Nothing but the lines holding the string "options" should appear in the answer. Copy them from the entries.

- - - -

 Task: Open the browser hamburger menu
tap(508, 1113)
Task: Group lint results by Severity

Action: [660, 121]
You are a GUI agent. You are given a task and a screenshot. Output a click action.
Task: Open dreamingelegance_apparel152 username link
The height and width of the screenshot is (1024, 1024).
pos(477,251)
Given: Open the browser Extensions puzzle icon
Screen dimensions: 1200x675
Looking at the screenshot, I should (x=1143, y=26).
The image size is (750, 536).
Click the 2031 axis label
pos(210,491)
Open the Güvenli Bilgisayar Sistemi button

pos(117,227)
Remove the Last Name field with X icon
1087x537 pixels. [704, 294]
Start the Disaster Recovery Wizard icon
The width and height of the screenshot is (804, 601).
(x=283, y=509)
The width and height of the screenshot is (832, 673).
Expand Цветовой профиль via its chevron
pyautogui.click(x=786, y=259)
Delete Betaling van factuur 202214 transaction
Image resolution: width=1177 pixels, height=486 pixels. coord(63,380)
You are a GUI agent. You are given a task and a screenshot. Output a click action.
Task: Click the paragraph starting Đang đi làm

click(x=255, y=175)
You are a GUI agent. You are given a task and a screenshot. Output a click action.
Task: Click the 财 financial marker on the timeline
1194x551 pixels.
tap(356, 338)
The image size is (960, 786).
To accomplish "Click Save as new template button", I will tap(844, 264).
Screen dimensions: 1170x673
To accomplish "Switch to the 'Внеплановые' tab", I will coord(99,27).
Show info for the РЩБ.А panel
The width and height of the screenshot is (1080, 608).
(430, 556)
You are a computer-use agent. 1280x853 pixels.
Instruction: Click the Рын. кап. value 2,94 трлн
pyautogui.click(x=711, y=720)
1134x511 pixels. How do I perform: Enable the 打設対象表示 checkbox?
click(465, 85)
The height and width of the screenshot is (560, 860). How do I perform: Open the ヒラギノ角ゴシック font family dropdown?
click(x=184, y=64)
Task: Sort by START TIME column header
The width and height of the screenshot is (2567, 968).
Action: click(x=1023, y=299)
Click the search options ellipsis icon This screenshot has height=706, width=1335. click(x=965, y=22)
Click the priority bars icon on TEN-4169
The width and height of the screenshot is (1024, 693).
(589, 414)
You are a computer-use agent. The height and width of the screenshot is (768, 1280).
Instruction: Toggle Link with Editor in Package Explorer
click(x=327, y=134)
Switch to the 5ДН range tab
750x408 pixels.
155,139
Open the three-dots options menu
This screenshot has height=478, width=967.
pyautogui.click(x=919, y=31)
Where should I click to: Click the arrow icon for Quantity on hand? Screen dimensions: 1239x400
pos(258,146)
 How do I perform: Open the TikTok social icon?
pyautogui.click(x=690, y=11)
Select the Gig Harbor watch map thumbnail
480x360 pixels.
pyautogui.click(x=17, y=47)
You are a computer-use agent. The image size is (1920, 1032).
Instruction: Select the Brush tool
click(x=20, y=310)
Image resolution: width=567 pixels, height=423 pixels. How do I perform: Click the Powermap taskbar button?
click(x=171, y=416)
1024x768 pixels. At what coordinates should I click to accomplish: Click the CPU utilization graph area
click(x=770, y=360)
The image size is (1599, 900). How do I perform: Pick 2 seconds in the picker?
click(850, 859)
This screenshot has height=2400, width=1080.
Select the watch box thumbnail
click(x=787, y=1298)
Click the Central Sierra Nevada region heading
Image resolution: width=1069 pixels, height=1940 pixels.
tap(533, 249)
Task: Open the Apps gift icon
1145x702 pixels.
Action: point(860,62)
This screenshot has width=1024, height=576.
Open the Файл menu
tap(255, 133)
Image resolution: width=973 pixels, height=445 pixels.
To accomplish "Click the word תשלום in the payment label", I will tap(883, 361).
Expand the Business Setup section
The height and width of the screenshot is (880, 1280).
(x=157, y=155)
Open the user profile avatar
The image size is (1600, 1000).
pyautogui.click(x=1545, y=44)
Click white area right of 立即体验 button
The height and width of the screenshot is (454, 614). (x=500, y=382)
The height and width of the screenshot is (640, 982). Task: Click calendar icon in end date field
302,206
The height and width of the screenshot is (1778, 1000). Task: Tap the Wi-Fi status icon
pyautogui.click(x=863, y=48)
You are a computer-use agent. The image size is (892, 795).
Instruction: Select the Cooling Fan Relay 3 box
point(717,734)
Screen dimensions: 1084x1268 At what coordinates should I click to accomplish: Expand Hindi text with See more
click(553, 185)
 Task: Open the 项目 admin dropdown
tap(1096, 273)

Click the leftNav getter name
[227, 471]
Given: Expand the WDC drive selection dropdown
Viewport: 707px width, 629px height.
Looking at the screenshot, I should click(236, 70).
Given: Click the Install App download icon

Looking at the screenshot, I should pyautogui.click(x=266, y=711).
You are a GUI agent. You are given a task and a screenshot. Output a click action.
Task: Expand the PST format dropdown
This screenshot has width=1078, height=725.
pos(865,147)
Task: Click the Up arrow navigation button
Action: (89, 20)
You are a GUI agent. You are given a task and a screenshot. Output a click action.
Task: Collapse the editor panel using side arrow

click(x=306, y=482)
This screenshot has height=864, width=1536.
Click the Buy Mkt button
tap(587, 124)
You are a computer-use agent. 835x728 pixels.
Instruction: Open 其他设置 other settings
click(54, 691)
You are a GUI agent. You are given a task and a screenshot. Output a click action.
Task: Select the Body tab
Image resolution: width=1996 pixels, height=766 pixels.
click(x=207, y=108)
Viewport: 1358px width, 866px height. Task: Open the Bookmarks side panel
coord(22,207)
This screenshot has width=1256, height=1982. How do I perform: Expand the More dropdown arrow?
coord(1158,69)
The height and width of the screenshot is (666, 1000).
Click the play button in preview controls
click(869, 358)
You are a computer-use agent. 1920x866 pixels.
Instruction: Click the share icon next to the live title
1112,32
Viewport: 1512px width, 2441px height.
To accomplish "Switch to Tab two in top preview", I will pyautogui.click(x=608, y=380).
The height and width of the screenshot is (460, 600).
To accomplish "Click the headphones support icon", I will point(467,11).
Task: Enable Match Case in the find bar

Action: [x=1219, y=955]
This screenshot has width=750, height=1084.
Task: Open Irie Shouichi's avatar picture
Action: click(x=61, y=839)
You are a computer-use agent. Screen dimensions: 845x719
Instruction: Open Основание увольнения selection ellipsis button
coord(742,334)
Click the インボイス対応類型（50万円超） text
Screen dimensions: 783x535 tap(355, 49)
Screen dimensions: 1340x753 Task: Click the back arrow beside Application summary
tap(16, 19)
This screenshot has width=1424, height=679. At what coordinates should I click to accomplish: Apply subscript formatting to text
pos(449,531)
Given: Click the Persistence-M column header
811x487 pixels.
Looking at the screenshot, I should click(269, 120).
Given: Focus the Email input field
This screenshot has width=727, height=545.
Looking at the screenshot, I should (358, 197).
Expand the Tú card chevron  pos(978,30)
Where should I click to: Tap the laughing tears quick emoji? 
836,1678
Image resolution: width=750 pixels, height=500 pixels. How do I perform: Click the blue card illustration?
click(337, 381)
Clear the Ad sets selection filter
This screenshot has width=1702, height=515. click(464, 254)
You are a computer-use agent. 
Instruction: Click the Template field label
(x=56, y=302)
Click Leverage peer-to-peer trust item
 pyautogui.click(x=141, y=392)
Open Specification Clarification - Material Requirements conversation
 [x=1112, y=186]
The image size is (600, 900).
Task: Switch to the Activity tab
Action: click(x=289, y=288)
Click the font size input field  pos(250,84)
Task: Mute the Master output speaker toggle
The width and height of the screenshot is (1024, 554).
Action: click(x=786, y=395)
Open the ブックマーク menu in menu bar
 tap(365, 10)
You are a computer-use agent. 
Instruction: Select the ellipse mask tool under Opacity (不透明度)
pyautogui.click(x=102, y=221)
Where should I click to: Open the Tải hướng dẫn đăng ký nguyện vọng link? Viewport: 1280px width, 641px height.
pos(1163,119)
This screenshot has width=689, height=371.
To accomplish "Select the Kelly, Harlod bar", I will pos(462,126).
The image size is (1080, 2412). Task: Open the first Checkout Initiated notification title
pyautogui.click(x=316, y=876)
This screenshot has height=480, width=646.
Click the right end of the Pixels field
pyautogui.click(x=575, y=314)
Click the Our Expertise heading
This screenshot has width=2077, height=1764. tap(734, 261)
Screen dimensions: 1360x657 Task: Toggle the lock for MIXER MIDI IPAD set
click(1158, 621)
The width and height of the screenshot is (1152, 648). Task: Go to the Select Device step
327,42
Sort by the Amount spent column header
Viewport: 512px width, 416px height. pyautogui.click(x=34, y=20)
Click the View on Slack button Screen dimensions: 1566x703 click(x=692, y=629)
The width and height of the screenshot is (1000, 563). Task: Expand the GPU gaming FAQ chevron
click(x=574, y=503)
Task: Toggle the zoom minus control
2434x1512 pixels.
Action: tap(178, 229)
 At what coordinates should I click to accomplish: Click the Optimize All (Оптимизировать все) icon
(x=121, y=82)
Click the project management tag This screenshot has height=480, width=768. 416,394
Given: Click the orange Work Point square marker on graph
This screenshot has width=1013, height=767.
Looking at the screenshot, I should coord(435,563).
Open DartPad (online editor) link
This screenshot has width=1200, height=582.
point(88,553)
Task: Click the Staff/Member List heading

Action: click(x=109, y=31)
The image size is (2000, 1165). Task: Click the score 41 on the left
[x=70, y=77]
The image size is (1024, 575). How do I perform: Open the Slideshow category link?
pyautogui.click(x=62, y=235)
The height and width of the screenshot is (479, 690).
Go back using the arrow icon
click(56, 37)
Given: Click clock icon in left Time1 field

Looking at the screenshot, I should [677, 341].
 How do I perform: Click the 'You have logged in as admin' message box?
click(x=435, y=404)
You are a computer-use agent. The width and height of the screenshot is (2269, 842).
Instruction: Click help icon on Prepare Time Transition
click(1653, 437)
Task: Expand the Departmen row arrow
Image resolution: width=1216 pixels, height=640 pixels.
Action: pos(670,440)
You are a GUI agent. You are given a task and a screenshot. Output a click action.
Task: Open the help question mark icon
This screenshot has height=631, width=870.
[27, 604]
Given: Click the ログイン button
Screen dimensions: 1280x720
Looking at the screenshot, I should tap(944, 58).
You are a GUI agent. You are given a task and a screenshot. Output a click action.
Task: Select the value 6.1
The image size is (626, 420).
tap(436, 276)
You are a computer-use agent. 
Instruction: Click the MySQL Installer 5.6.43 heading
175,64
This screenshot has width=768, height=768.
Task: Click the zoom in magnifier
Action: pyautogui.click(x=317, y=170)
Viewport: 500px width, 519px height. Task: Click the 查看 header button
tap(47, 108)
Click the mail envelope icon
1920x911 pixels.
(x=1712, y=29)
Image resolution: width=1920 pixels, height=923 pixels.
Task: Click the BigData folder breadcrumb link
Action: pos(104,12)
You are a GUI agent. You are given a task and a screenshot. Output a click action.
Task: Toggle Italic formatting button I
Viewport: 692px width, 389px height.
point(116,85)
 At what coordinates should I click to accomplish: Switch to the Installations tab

- - - -

Your response:
Click the search options ellipsis icon This screenshot has height=706, width=1335. click(x=965, y=22)
Open the three-dots options menu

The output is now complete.